O plus E VFX映画時評 2024年5月号掲載
■「ボブ・マーリー:ONE LOVE -オリジナル・サウンドトラック-」
(ユニバーサル・ミュージック)
音楽映画だから,当然,サントラ盤がある。いや,サントラ・アルバムはあるだろうが,洋画の場合,最近はネット配信が主流で,CDが発売される方が珍しい。でも,ボブ・マーリーなる伝説上の人物の伝記映画でメジャー配給作品であるなら,CDもあるだろうと思ったら,あった,あった。ただし,輸入盤はなく,「日本のみのフィジカル発売」だそうだ。海外はすべてデジタルリリースなのに,日本国内だけCD盤とアナログLP盤を発売するということである。まだまだ日本の音楽ファンは,大切に残したいアルバムは物理的に保存することを好むからだろう(かくいう筆者もそうだが)。勿論,デジタル配信でも入手できる。
今回の場合,発売元のユニバーサル・ミュージック・ジャパンが殊更熱心で,同社のWebサイトの「Bob Marleyのページ」は,映画の公式サイト以上に充実している。用語解説,映画で描かれた人物相関図,彼の人生を要約した漫画まで入っている。この数年,過去のアルバムの再発やLP盤発売が相次いだようだが,今回の伝記映画の公開を機に,これまで彼の名を知らなかった音楽ファンにもいかに偉大なシンガーであったかを知らしめ,せめてCDかLPを1枚買う気にさせようとする営業戦略のようだ。当欄もその片棒を担ぐことにした。
各種フォーマットがあるが,いずれも収録曲は下記の17曲である。「デラックス・エディション」というのは,紙ジャケット仕様で,ポスター,ステッカー,ブックレット等の付属品が充実しているだけで,ボーナストラックがある訳ではないので注意されたい。
1. “Get Up, Stand Up”*
2. “Roots, Rock, Reggae”
3. “I Shot The Sheriff”*
4. “No More Trouble”
5. “War / No More Trouble (Film Version)”
6. “So Jah S'eh (Film Version)”
7. “Natural Mystic”**
8. “Turn Your Lights Down Low”**
9. “Exodus”**
10. “Jamming”**
11. “Concrete Jungle”
12. “No Woman, No Cry (Live At The Rainbow Theatre)”
13. “Three Little Birds”**
14. “Redemption Song”
15. “One Love / People Get Ready”**
16. “Is This Love”
17. “Rastaman Chant”
*: The Wailersだけの名義。他はすべてBob Marley & The Wailers名義。

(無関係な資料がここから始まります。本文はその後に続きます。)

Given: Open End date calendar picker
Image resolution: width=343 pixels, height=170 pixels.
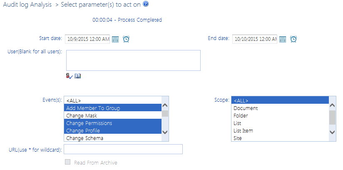Looking at the screenshot, I should coord(283,39).
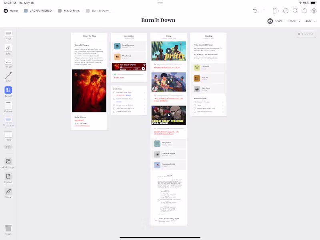The image size is (320, 240).
Task: Play the Cowboy Bebop movie thumbnail
Action: pos(168,115)
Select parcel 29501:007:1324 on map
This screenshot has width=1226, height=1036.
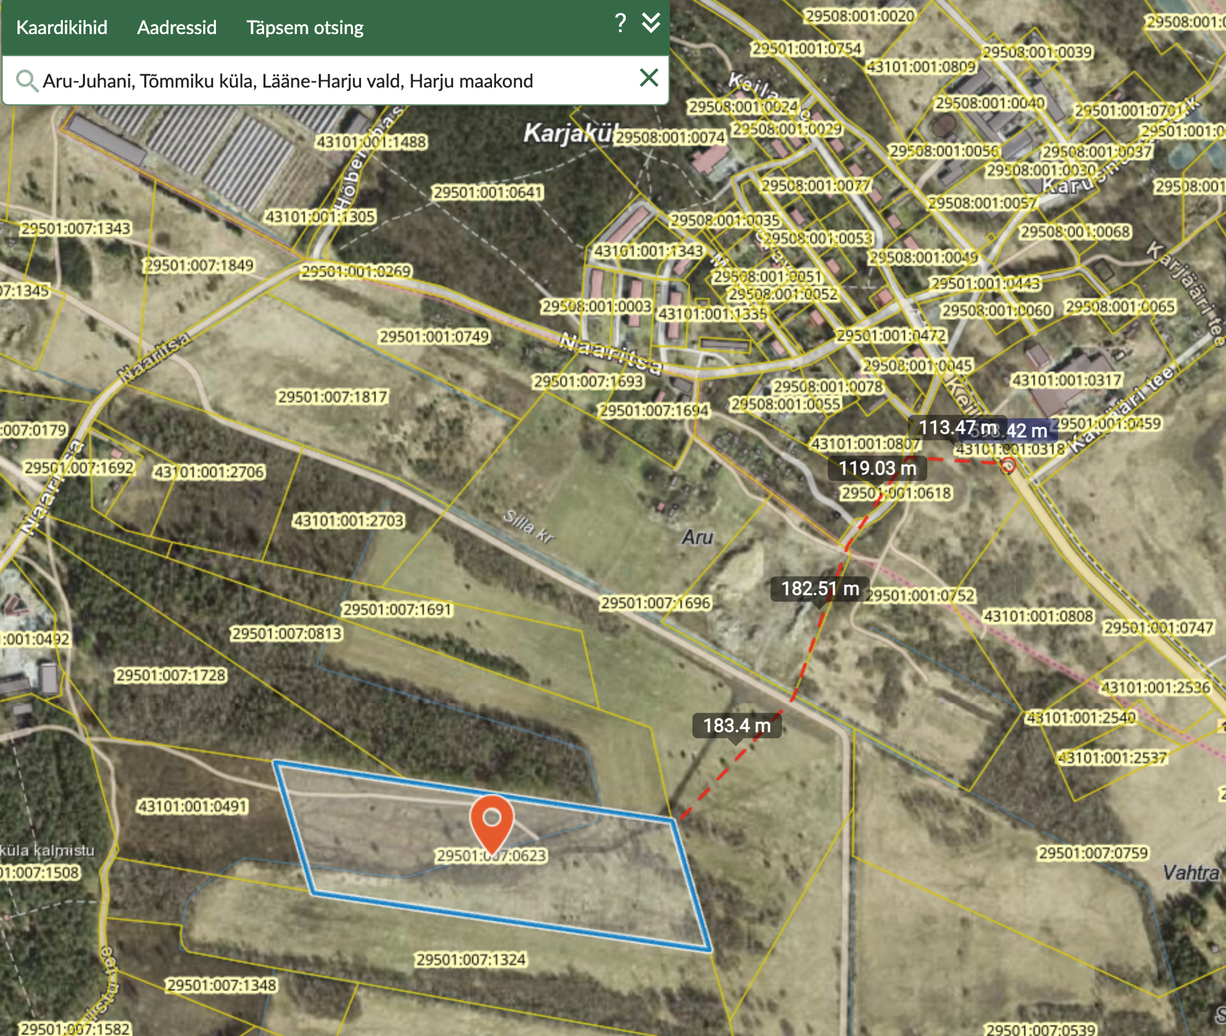click(471, 960)
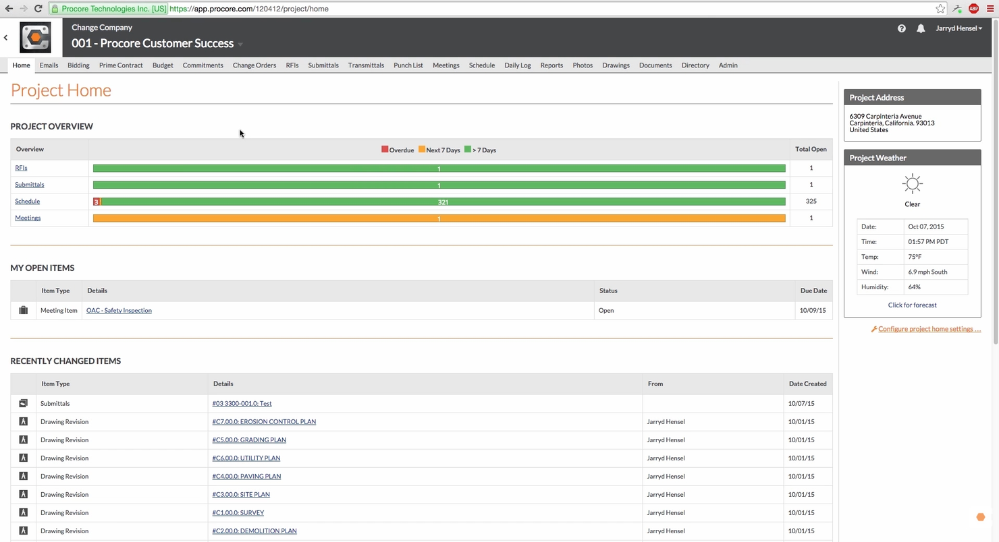This screenshot has width=999, height=542.
Task: Click the Submittals icon on the Test row
Action: coord(23,402)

**: 名盤「エクソダス」(全10曲)に含まれている曲。
映画本編のエンドロールには,36曲がクレジットされていたが,演奏だけの曲や,他の歌手やバンド(例えば,Bee Gees)の曲,リハーサルシーンで主演のKingsley Ben-Adirが歌った曲等は収録せず,このサントラ盤にはBob Marleyが歌った曲だけが収録されている。基本的には,大半は過去のアルバムと同じ音源の再収録のはずだが,筆者の手持ちのアルバムと聴く比べたところ,(気のせいか)本アルバムの方が高音がクリアに感じた。ドルビーアトモス上映用のリミックスした音源をこのサントラ盤に使ったのかもしれない。5.“War / No More Trouble”と6.“So Jah S'eh”は,今回初出の音源である。代表曲の1つの12. “No Woman, No Cry”はライブ演奏を使用する等,アルバムとしての個性ももたせている。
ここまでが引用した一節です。